▸ **Task prompt**:
Taking the line with "[Share on X] (856, 362)" as the start, reproduce every line until the records end, exactly and with nothing added.

Collected data entries
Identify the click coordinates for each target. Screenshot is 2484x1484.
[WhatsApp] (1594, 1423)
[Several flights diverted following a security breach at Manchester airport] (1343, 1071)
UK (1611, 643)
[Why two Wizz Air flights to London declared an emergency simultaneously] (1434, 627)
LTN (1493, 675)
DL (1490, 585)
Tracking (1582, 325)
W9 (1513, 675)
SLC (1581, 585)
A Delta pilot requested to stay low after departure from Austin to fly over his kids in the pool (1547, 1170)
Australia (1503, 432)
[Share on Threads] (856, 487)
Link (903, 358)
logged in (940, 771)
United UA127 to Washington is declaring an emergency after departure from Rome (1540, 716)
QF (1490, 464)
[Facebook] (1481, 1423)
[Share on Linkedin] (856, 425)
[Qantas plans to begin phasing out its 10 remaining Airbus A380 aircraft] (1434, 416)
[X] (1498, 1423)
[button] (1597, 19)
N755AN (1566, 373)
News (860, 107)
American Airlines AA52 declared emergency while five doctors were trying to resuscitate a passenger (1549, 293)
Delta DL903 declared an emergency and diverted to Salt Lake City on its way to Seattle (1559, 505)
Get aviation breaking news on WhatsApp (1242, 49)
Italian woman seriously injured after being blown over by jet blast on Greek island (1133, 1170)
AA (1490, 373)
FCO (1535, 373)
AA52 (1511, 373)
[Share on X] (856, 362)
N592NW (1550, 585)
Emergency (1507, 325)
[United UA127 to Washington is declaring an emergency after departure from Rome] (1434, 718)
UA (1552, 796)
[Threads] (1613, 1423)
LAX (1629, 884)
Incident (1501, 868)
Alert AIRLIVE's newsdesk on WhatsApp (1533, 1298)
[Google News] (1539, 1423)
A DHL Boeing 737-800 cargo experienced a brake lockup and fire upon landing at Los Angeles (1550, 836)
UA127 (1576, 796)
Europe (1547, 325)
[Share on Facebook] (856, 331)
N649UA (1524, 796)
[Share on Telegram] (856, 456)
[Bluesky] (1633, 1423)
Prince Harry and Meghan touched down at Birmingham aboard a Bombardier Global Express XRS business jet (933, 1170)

▸ **Task response**:
[Share on X] (856, 362)
N592NW (1550, 585)
Emergency (1507, 325)
[United UA127 to Washington is declaring an emergency after departure from Rome] (1434, 718)
UA (1552, 796)
[Threads] (1613, 1423)
LAX (1629, 884)
Incident (1501, 868)
Alert AIRLIVE's newsdesk on WhatsApp (1533, 1298)
[Google News] (1539, 1423)
A DHL Boeing 737-800 cargo experienced a brake lockup and fire upon landing at Los Angeles (1550, 836)
UA127 (1576, 796)
Europe (1547, 325)
[Share on Facebook] (856, 331)
N649UA (1524, 796)
[Share on Telegram] (856, 456)
[Bluesky] (1633, 1423)
Prince Harry and Meghan touched down at Birmingham aboard a Bombardier Global Express XRS business jet (933, 1170)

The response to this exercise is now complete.